REPORTAGEM: Primeira reserva natural do país era há 50 anos usada como lixeira



A zona onde se situa a primeira reserva natural classificada em Portugal, no Algarve, era há 50 anos usada para depositar lixo, mas hoje serve de habitat a 200 espécies de aves, entre as quais os flamingos.

A Reserva Natural do Sapal de Castro Marim e Vila Real de Santo António, no distrito de Faro, junto à foz do Rio Guadiana, foi criada no papel em 1975, mas só em 1988 é que entraram em funções os primeiros vigilantes da natureza.

Um deles era Paulo Monteiro – ainda hoje vigilante naquela área protegida, agora sob a égide do Instituto da Conservação da Natureza e das Florestas (ICNF) -, que contou à Lusa que a reserva foi criada para impedir o avanço de uma lixeira.

Segundo o responsável, a criação da reserva acabaria por contribuir para travar a deposição de lixo naquela área natural, numa época em que havia pouca consciência ambiental, inclusivamente por parte das autarquias.

“Hoje, também as autarquias olham para a conservação da natureza [de forma] completamente diferente. Hoje temos autarcas que veem a conservação da natureza como uma mais-valia, como um valor acrescentado. E isso é claro que tem importância na valorização da área protegida”, considerou.

Mas, até chegar ao que é hoje, houve outras ‘batalhas’ que tiveram de ser travadas para proteger uma área que se estende por 2.300 hectares constituídos por sapais salgados, corpos de água salobra, salinas e esteiros.

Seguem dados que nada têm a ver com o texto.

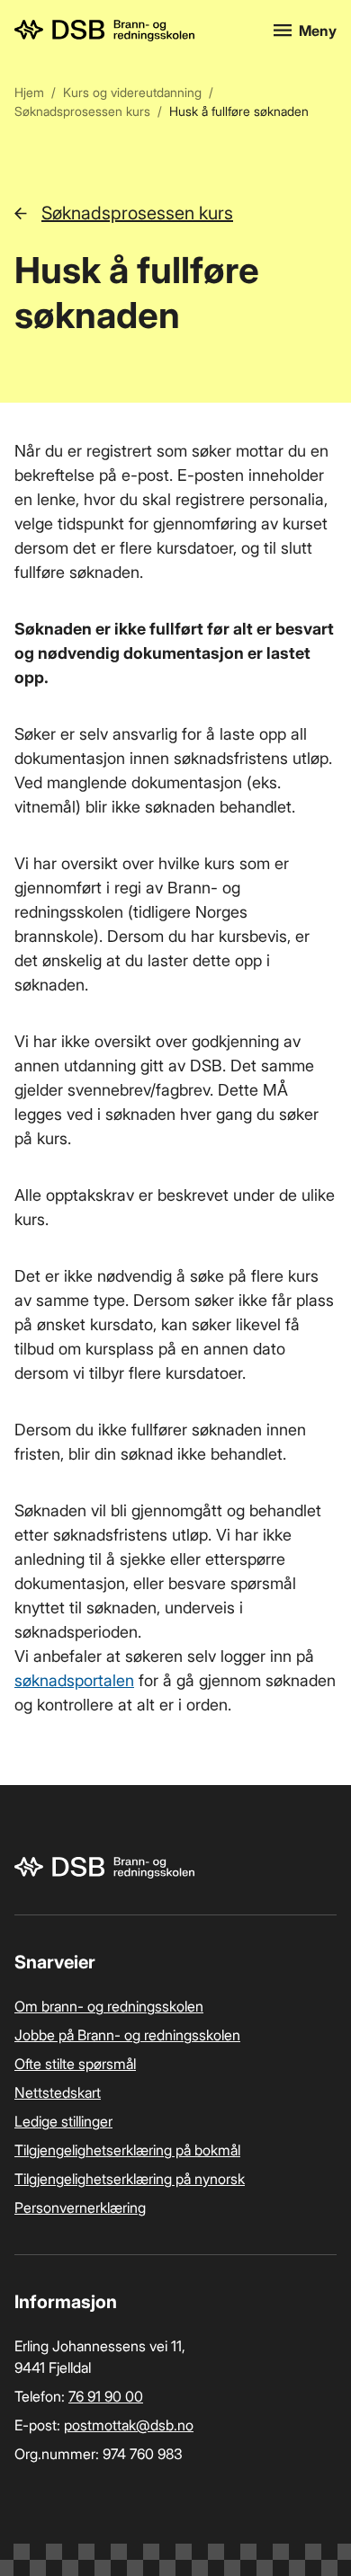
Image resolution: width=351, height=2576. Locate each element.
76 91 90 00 (105, 2396)
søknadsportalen (74, 1680)
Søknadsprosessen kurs (82, 111)
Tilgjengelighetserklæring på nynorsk (129, 2179)
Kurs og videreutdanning (132, 92)
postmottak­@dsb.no (129, 2425)
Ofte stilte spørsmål (75, 2064)
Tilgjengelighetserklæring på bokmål (127, 2150)
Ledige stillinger (63, 2121)
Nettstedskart (57, 2092)
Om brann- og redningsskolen (108, 2006)
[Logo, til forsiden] (133, 30)
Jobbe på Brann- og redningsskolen (127, 2035)
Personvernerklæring (80, 2207)
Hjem (29, 92)
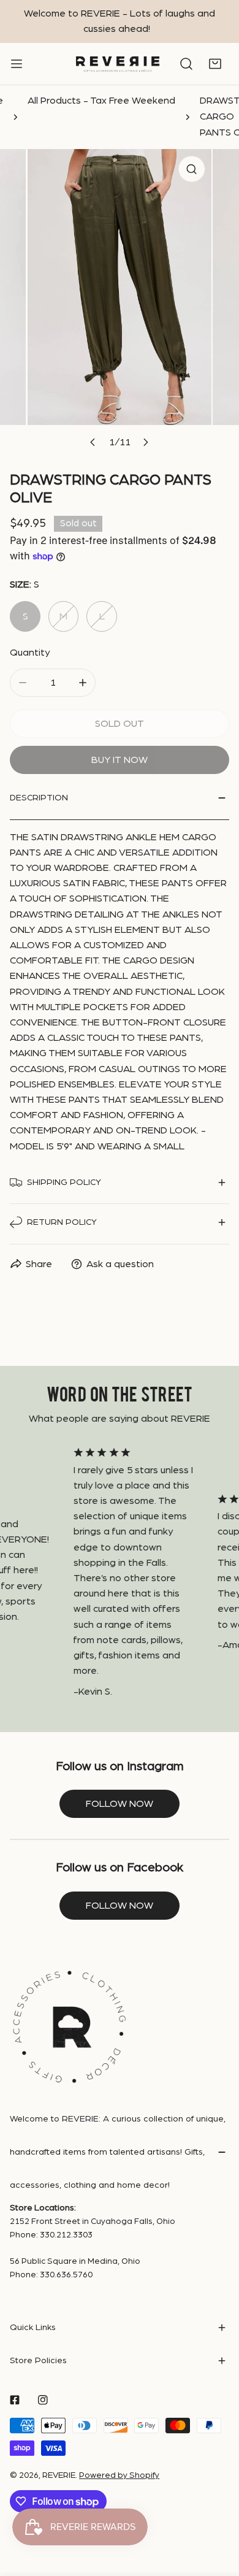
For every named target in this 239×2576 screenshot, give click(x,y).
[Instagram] (43, 2399)
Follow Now (119, 1906)
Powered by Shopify (119, 2475)
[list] (119, 302)
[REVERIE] (118, 64)
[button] (215, 64)
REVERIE (58, 2475)
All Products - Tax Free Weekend (101, 100)
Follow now (119, 1804)
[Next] (145, 442)
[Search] (186, 64)
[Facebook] (15, 2399)
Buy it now (119, 760)
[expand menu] (16, 64)
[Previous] (93, 442)
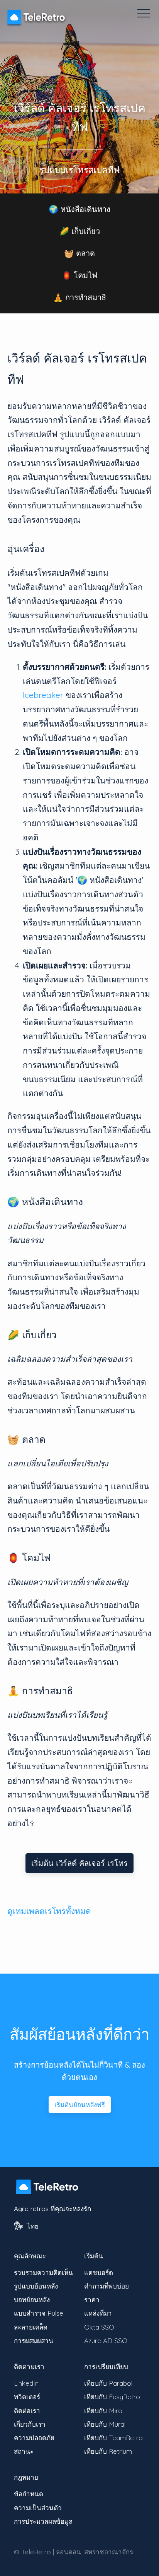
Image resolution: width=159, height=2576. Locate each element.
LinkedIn (26, 2383)
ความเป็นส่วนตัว (38, 2508)
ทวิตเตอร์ (27, 2397)
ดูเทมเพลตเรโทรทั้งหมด (49, 1911)
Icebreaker (43, 695)
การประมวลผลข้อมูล (43, 2521)
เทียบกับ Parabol (108, 2383)
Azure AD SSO (105, 2341)
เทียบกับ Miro (103, 2411)
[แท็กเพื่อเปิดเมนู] (143, 13)
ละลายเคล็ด (30, 2327)
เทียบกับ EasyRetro (112, 2397)
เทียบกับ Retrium (108, 2451)
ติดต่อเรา (27, 2411)
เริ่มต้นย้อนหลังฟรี (79, 2104)
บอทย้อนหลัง (32, 2299)
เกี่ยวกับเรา (30, 2424)
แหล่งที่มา (98, 2313)
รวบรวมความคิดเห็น (43, 2272)
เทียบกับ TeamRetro (113, 2438)
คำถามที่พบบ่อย (106, 2286)
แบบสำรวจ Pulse (38, 2313)
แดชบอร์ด (98, 2272)
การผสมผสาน (33, 2341)
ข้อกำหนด (28, 2494)
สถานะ (24, 2451)
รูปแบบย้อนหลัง (36, 2286)
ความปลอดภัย (34, 2438)
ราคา (92, 2299)
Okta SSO (99, 2327)
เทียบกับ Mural (104, 2424)
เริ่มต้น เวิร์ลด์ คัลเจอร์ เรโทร (79, 1863)
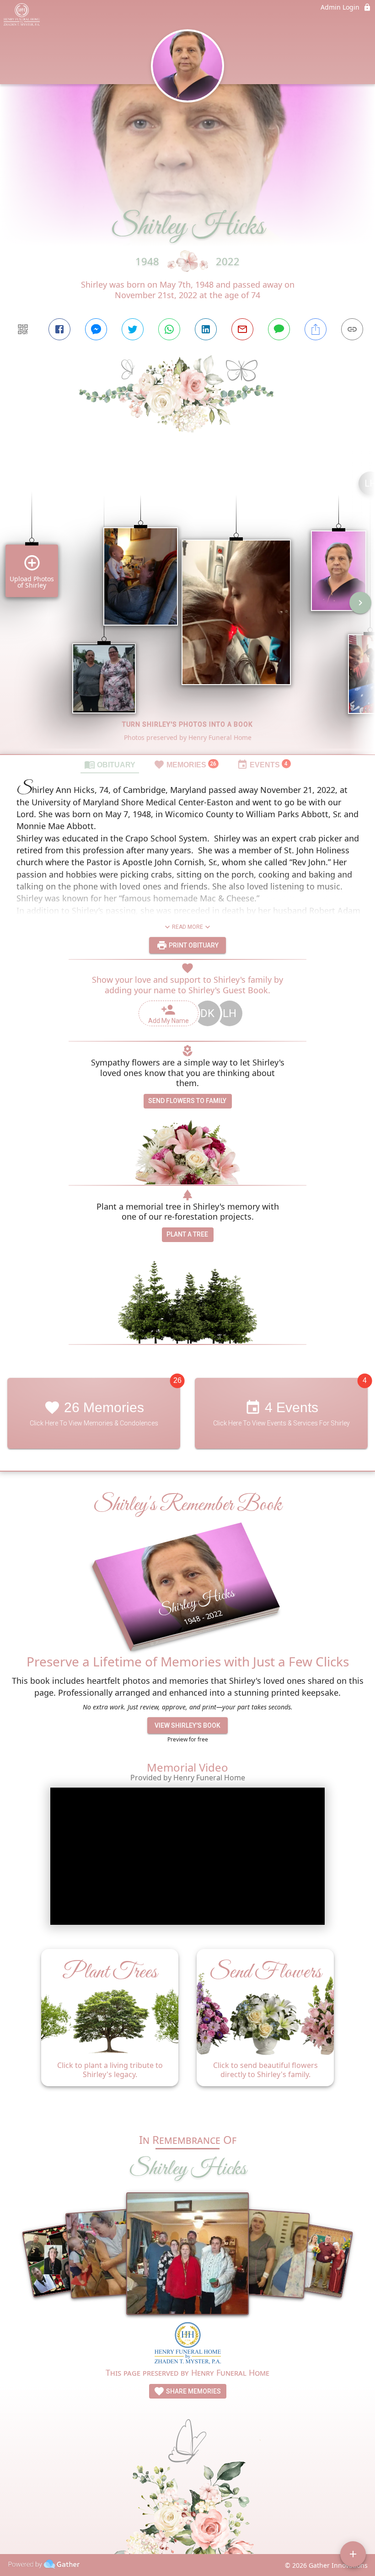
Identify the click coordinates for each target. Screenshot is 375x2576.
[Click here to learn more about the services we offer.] (188, 2344)
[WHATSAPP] (169, 329)
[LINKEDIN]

“Além dos caçadores, os proprietários existentes aqui na área da reserva olhavam para a reserva como um impedimento do desenvolvimento. Hoje a realidade é completamente diferente”, garantiu Paulo Monteiro.

Segundo o vigilante da natureza, além da proibição da caça, a criação da reserva natural foi responsável pela união dos salineiros, que formaram uma cooperativa e tiveram de começar a trabalhar em conjunto, facilitando a organização do espaço.

“Evidentemente, também não foi um trabalho fácil convencê-los a trabalhar em conjunto, porque as pessoas têm ideias completamente diferentes. Mas, lá está, foi uma aposta que foi feita e cujos resultados foram bastante positivos”, referiu.

A trabalhar na reserva aproximadamente desde a mesma altura que Paulo Monteiro, Rosa Madeira lembra como há 37 anos muito pouca gente tinha noção de que ali existia uma área protegida e tem sido esse o seu papel: divulgar a reserva e sensibilizar a comunidade.

Segundo a técnica do ICNF, é a criação da reserva que permite que, atualmente, se possa usufruir daquele espaço de uma forma natural, sendo o flamingo uma das espécies mais procuradas por quem visita a área protegida.

Em 2020, a espécie nidificou pela primeira vez em Portugal e o local escolhido foi a reserva que ocupa territórios dos concelhos vizinhos de Castro Marim e Vila Real de Santo António, embora o feito não se tenha voltado a repetir até hoje.

“Também foi um ano atípico, um ano de [pandemia de] covid, em que o turismo de natureza estava resguardado e a zona onde eles nidificaram tornou-se uma zona muito mais tranquila porque são aves que nidificam em colónia”, explicou.

De acordo com Rosa Madeira, os flamingos “já fizeram mais algumas tentativas” de nidificação, mas não tiveram sucesso, situação para a qual não há ainda explicação, estando em curso projetos para tentar que a espécie ali volte a nidificar.

Não muito longe, do outro lado da fronteira, em Espanha, o Parque Nacional de Doñana, uma das maiores zonas húmidas da Europa, está a ser seriamente ameaçado pela seca, levando algumas empresas espanholas de passeios a procurar a reserva portuguesa.

“Há empresas de turismo da natureza que neste momento têm vindo para Portugal, porque Doñana teve um período muito conturbado, e as empresas começaram a apostar no turismo de natureza aqui na zona da reserva, porque era um turismo mais próximo, de proximidade”, relatou.

A reserva natural é atualmente administrada por uma comissão de cogestão composta pelos presidentes das autarquias de Castro Marim e Vila Real de Santo António, pelo diretor regional da Conservação da Natureza e Florestas do Algarve e por representantes da Universidade do Algarve, de organizações não-governamentais de ambiente e associações locais.